Ok, so the egg wasn't quite that big. And I really have no idea what she was trying to do. I do know that this is not the first time she has tried to do it, and landed on her face. The nurse has my number on speed dial. Has since Kindergarten when Girl X decided to take a boy up on a dare.
I believe it started when he said something about girls in skirts are sissies. Something that my little skirt-wearing tomboy wouldn't take sitting down. The school has this slide that seems to go on forever. Facing downhill. Screaming for kids to break the rules and ride it backwards and upside down.
She waited until all the kids were being called to go back to class and she knew the playground patrol would be busy. She climbed to the top, layed down on her tummy and went backwards down the wet slide and straight into the bark and dirt at the bottom.
She walked back to class without saying a word.
No way was she telling! One, she probably would have cried the way I did when I saw her after school and she was not giving some boy the satisfaction. Two, she was pretty sure she had done something stupid and therefore, trouble!
The teacher asked her about the hole in her tights. Did she fall? Girl X shrugged and went back to work.
She got off the bus at the end of the day and we walked home. She didn't say a word until we got to the garage.
"Mom. I have to show you something."
When she lifted her shirt, she had angry red cuts and scratches from her chest to her bellybutton and all across her abdomen. It was beginning to bruise underneath the cuts.

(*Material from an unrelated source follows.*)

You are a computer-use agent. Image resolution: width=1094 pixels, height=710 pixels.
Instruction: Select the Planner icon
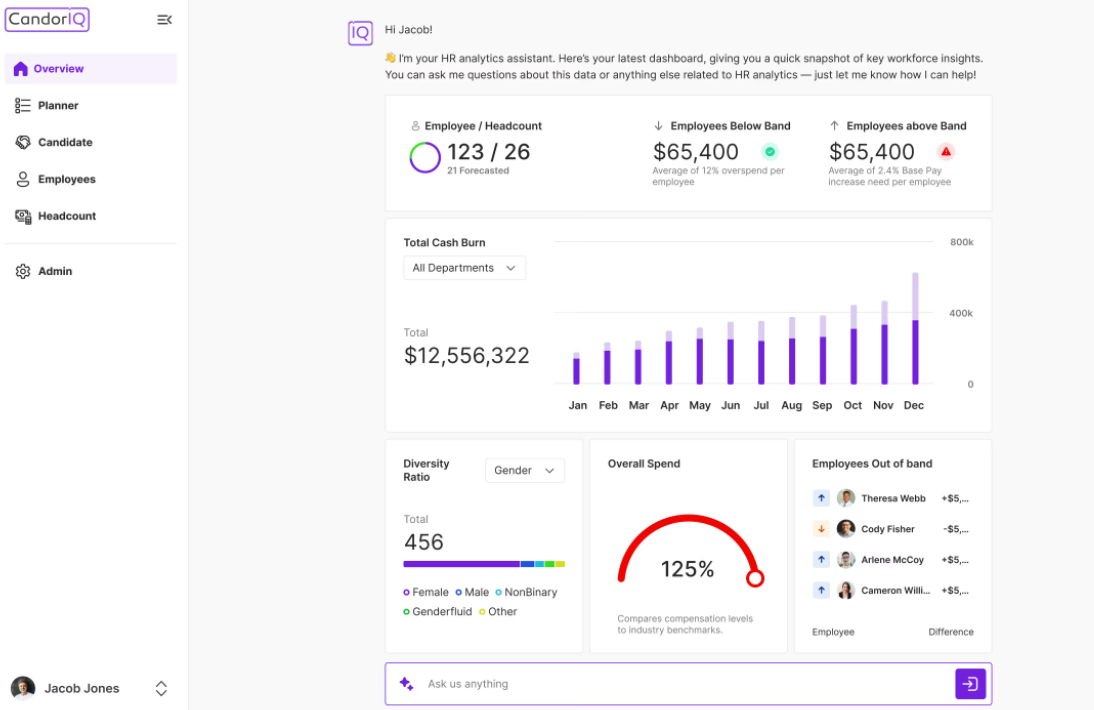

She healed but she didn't learn.
I make regular trips to the nurses office now. I have no doubt that it will continue as, I believe I've mentioned this before, she has inherited my gracefullness and my husband's sense of adventure. Someone who managed to break her foot tripping over a brick and someone who thought parachuting would be fun (after my look of death, he settled for shopping on black friday and dinner with his mom).
Note to Baby X: Mom can only handle one daredevil at a time. Please stick to trying to make Cat pull you around the house by his back legs and eating his tail. Thanks.